◆ Your instructions:
Every line of the listing should be retyped exactly, but none of the pictures should be.

◆ Data to use:

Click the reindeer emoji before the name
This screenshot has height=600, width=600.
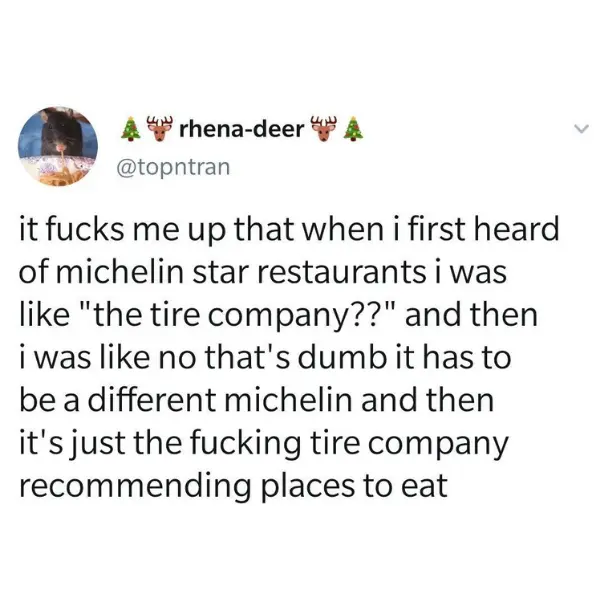[158, 129]
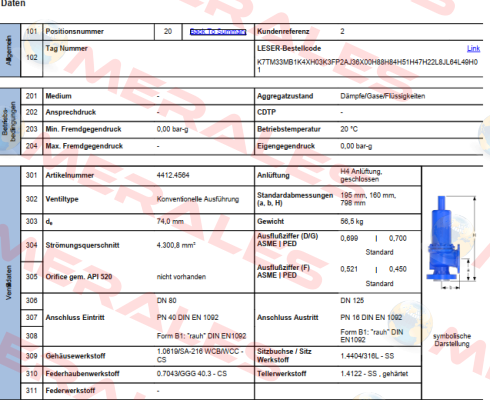Click the Artikelnummer value 4412.4564
The height and width of the screenshot is (400, 490).
click(173, 175)
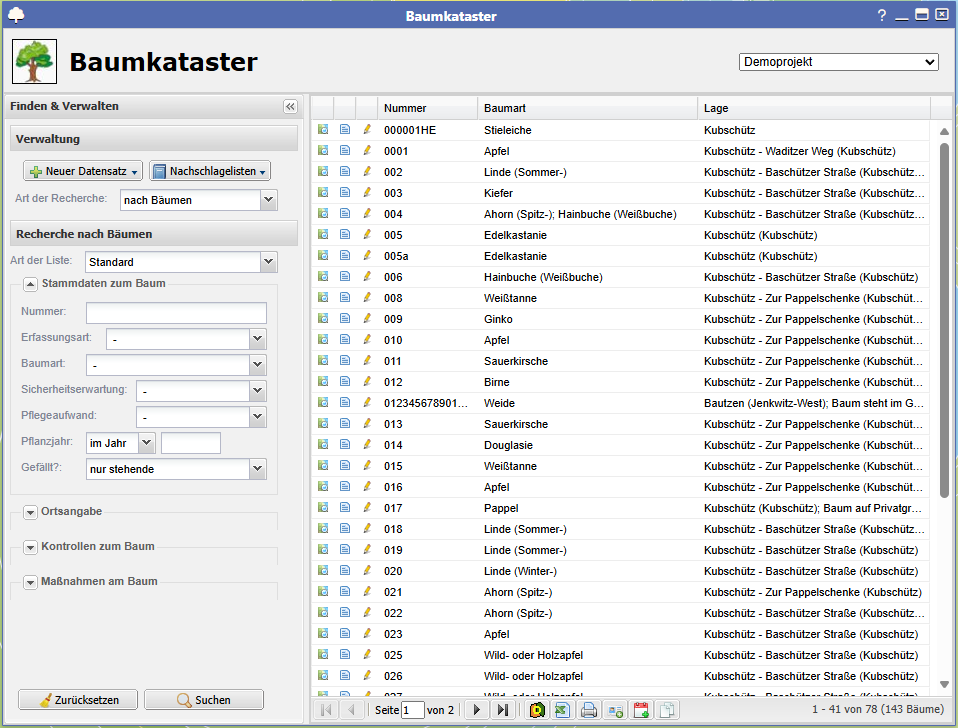Collapse the Finden & Verwalten side panel
958x728 pixels.
290,107
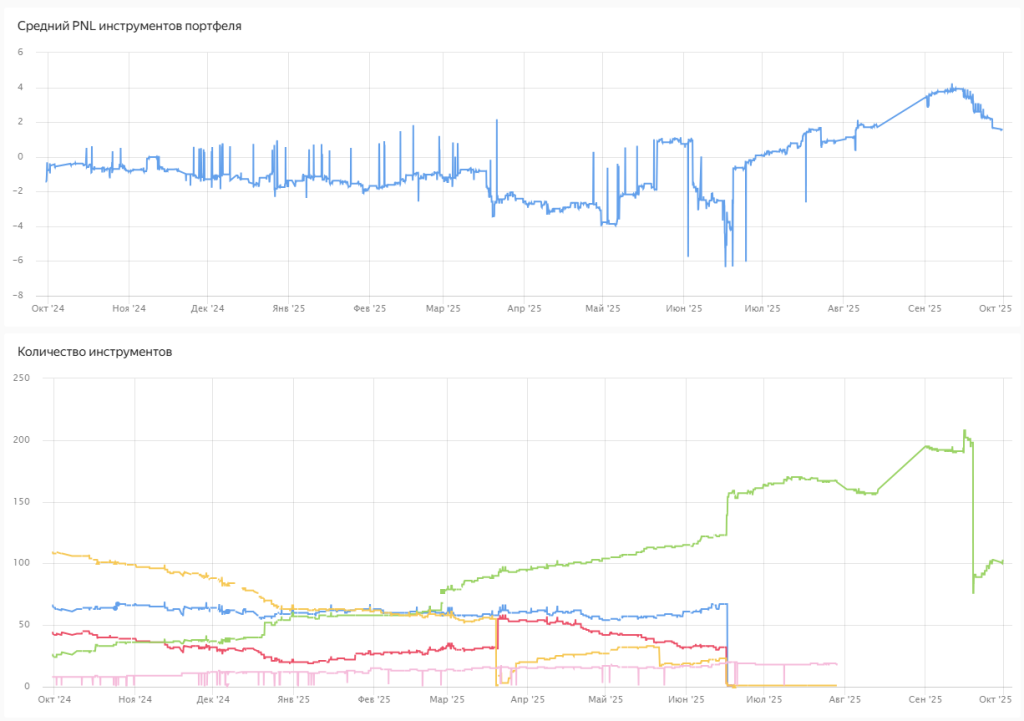
Task: Click the 'Средний PNL инструментов портфеля' chart title
Action: click(130, 25)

◆ Your response:
Click the reindeer emoji before the name
This screenshot has height=600, width=600.
[158, 129]
Click the Artikelnummer value 4412.4564
The height and width of the screenshot is (400, 490).
click(173, 175)
Collapse the Finden & Verwalten side panel
958x728 pixels.
290,107
Task: Click the 'Средний PNL инструментов портфеля' chart title
Action: click(130, 25)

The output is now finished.